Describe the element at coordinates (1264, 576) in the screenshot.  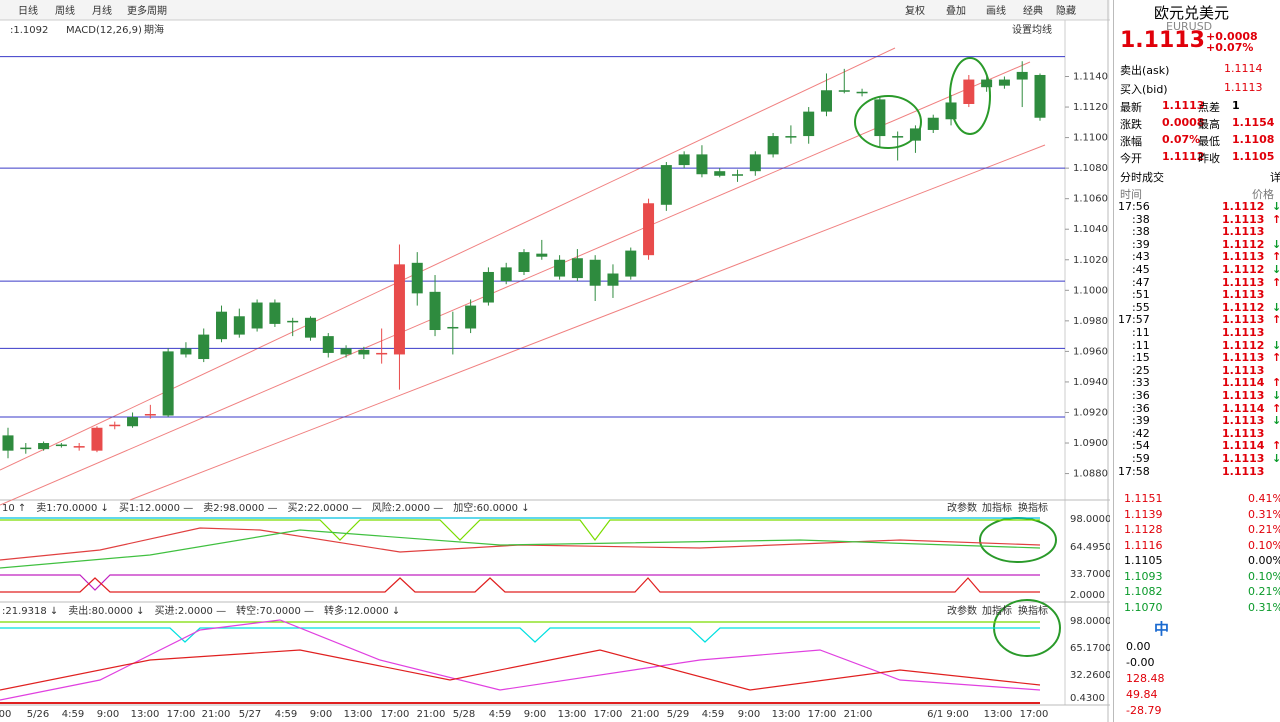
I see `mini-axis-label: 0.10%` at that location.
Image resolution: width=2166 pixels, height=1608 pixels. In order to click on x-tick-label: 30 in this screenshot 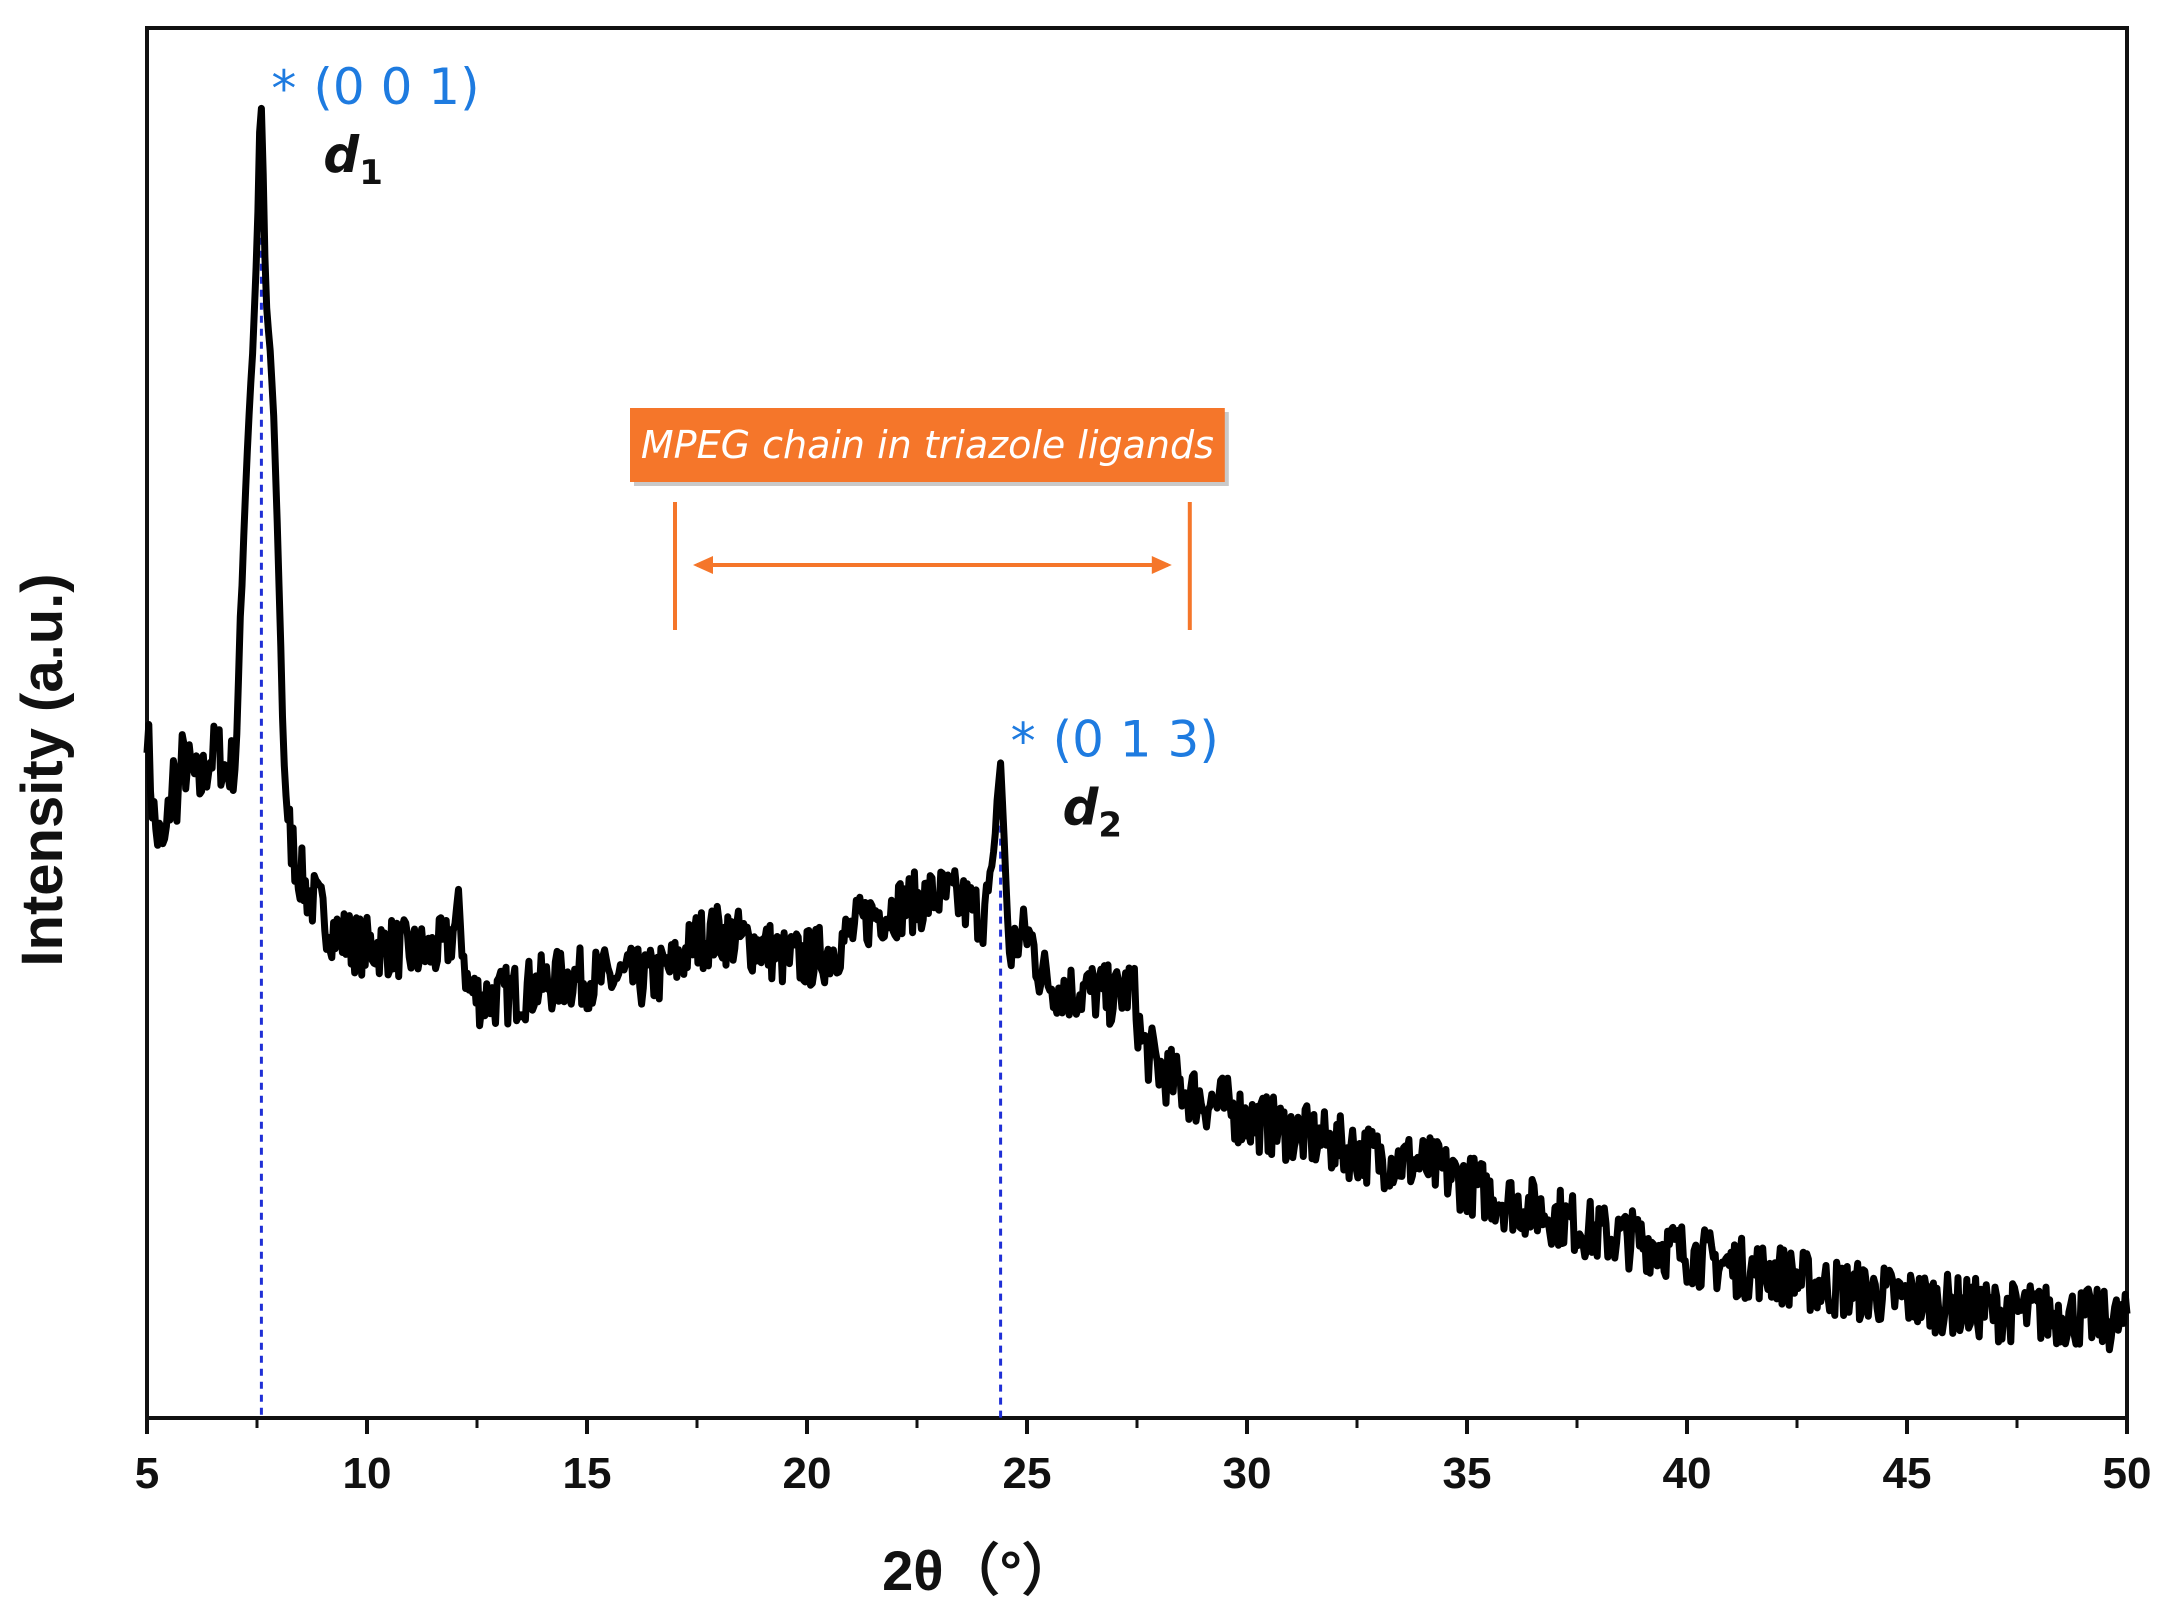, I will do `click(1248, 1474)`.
* * *
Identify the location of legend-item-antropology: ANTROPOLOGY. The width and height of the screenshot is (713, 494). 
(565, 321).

Job :: Copy out the lines from the one containing "Identify the location" down through the one containing "(565, 321).", reproducing each character as it stands.

Problem solution ::
Identify the location of legend-item-antropology: ANTROPOLOGY. The width and height of the screenshot is (713, 494). 
(565, 321).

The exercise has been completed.